De los jugos base, los más usados son el de naranja y el de manzana —sabores conocidos, fáciles de tomar, que le dan cuerpo y frescura a una bebida sin opacar otros ingredientes. Si la receta no lleva almíbar aparte, el jugo también ayuda a equilibrar el dulzor. Funciona mejor un jugo diluido (30-50% de jugo real) que uno 100% puro, porque dentro de una receta con más ingredientes un jugo muy concentrado resulta demasiado intenso.

Hielo

Con el calor cada vez más presente, las bebidas y postres con base de hielo se volvieron un básico de cafetería. A diferencia de una bebida con hielo simple de por medio, acá el aroma del propio hielo es protagonista —por eso vale la pena congelarlo con leche, yogur o alguna hierba adentro en vez de usar solo agua (ver hielo de bingsu).

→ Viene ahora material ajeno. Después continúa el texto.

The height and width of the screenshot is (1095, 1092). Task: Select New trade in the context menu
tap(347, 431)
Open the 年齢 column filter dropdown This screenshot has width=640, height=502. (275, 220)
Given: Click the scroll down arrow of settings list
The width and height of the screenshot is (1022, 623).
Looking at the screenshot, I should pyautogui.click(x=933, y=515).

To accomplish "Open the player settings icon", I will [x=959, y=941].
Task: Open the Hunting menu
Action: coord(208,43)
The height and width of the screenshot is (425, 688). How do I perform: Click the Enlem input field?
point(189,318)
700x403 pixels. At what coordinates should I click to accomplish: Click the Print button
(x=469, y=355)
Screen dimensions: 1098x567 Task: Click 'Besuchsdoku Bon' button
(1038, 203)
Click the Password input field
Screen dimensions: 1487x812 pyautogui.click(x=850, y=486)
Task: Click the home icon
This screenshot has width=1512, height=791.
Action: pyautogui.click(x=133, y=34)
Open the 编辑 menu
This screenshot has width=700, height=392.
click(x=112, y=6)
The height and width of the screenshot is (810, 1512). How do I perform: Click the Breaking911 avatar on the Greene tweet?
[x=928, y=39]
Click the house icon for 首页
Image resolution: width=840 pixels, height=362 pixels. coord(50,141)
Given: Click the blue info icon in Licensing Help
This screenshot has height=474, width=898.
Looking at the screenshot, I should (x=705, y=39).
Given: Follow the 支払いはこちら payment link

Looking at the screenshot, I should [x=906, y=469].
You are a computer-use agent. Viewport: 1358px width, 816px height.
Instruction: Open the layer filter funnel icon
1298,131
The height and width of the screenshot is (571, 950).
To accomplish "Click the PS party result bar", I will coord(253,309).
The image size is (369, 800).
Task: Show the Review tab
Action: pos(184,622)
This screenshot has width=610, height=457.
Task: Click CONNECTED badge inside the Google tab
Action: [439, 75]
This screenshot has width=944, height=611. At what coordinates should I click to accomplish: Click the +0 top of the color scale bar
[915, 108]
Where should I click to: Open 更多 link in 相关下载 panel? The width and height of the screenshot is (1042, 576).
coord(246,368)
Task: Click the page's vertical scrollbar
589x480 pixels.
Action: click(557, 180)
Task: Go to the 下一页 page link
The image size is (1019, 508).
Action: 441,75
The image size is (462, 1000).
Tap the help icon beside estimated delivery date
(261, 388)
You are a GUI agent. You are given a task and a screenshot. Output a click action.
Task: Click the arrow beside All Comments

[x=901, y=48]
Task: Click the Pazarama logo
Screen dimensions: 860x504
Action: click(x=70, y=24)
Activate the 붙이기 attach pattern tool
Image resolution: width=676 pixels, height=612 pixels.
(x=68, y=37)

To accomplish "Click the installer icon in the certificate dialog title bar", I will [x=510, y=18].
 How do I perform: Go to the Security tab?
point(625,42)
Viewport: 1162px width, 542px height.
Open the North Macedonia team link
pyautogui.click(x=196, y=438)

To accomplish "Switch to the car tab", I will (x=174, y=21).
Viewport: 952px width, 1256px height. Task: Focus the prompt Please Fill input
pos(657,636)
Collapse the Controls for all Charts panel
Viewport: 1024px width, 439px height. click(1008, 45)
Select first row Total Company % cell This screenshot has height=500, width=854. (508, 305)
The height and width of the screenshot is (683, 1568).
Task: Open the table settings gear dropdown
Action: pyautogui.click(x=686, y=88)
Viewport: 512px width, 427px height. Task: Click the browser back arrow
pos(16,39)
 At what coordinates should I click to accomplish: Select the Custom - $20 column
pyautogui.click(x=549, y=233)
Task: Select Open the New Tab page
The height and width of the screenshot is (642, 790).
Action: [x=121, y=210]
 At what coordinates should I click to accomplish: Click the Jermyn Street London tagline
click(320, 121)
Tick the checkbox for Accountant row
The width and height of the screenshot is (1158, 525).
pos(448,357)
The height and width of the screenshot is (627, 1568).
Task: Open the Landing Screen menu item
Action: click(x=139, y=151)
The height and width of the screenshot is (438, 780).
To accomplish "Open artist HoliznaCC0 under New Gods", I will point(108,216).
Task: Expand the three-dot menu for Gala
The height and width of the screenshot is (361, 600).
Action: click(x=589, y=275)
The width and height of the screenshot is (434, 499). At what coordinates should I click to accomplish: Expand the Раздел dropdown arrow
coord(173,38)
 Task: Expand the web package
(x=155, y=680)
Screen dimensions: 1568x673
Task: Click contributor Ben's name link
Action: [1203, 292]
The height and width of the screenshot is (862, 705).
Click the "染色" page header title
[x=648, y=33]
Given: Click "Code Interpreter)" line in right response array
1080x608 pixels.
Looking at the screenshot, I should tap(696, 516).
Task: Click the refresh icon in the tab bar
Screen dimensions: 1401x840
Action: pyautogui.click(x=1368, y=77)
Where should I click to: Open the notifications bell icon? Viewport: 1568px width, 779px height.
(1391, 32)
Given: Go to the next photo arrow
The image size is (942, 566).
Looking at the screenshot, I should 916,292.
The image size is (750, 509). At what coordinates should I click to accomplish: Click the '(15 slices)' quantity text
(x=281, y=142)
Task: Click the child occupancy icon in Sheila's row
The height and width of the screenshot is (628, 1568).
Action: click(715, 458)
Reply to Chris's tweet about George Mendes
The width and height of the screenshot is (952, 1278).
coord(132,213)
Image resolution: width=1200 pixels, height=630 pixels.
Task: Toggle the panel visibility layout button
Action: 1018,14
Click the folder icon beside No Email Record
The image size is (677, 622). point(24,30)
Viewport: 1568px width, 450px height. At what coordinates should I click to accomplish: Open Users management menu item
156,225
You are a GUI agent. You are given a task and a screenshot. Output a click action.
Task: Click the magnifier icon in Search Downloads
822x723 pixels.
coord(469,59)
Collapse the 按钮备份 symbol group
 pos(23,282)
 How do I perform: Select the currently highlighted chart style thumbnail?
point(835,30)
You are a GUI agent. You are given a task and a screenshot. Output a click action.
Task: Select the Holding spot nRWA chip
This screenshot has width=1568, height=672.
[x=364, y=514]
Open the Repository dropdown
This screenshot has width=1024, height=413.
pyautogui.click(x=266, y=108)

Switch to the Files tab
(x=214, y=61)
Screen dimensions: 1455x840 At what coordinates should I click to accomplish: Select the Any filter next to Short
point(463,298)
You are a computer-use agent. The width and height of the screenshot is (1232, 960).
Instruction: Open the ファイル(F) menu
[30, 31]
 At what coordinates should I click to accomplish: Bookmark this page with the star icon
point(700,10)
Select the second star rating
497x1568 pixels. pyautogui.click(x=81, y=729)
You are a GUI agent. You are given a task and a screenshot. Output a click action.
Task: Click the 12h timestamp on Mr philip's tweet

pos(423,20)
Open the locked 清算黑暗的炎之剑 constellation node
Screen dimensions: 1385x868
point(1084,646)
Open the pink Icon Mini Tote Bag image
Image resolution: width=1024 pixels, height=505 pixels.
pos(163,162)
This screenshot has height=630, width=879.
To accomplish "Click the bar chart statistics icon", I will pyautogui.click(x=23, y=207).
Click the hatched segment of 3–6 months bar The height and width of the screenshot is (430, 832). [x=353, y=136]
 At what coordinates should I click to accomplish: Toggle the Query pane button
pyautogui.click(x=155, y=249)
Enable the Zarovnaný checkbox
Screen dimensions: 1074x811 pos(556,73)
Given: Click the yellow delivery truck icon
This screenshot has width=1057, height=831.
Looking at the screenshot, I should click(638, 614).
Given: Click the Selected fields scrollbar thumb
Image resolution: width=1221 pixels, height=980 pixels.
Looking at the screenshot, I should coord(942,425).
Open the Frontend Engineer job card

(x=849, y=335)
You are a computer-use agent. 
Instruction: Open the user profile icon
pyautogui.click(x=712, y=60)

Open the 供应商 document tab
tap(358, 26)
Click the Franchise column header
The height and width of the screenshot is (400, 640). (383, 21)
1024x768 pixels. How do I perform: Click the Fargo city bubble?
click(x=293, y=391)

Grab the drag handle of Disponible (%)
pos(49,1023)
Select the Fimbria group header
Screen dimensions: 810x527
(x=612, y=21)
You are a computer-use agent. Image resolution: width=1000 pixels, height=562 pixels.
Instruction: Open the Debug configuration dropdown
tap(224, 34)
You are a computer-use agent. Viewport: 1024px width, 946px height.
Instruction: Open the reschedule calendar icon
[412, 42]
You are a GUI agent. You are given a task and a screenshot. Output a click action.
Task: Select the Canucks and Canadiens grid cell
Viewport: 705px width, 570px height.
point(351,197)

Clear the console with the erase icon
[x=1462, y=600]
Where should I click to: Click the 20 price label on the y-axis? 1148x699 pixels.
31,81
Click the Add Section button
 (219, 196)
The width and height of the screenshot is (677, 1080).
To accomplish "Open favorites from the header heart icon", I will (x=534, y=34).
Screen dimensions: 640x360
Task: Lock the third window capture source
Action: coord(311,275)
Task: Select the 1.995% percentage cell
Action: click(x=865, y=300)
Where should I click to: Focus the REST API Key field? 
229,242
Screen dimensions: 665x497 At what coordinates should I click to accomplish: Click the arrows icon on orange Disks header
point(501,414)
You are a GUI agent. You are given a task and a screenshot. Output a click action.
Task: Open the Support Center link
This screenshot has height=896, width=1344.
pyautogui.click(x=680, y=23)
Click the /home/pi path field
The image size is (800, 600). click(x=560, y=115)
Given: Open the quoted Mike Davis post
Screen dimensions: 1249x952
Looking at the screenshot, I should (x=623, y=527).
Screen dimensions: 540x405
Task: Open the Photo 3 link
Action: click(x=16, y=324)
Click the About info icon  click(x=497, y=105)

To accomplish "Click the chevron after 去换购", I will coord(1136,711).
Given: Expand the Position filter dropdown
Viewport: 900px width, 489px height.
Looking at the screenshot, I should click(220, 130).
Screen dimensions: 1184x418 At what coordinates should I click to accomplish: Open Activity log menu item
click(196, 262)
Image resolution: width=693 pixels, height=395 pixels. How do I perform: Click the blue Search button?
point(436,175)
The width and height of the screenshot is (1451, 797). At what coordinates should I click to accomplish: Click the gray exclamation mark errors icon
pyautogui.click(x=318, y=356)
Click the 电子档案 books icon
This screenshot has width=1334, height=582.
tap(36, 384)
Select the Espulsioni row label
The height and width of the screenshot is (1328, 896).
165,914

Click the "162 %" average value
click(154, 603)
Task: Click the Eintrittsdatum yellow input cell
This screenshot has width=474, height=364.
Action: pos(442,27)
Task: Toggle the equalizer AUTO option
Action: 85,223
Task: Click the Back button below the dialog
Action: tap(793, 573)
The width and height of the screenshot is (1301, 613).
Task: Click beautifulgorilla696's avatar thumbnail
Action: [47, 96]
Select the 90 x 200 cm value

2 - Con qué fruta combina cada base

Qué fruta le va bien a una base de lácteos, gaseosa, jugo o hielo, y por qué.

Una vez elegida la base, el siguiente paso es la fruta —y no toda fruta combina igual de bien con toda base. Esta guía resume qué buscar según la base que estés usando.

Lácteos + fruta

Mejor con un almíbar de fruta (fruta macerada con azúcar) que con fruta fresca directa —el azúcar ayuda a que el sabor, el aroma y el color de la fruta se suelten y se mezclen bien con la leche. Los berries, el durazno y la manzana combinan bien. Evita las frutas muy ácidas de tipo cítrico (limón, toronja, naranja), porque el ácido corta la leche y separa el suero.

Gaseosa + fruta

Combina bien con frutas cítricas de sabor ácido. El aroma de un cítrico está sobre todo en la cáscara, así que vale la pena usarla —lávala bien primero (un poco de bicarbonato o algún limpiador natural diluido en agua, enjuagando bien después).

Jugo + fruta

Como la mayoría de jugos ya tienen aroma propio, hace falta una fruta con carácter fuerte para que no se pierda dentro de la mezcla —limón, naranja, cereza o fresa funcionan mejor que pera o manzana, que tienen un sabor más discreto.

Hielo + fruta

La fruta combina mejor con bebidas frías que calientes, pero el hielo mismo es un obstáculo: al enfriar de golpe, el aroma de la fruta cuesta más de sentir. Por eso conviene usar el jugo exprimido o la fruta molida en vez de trozos enteros, y preparar una base algo más concentrada de lo normal —porque a medida que el hielo se derrite, el sabor se va diluyendo.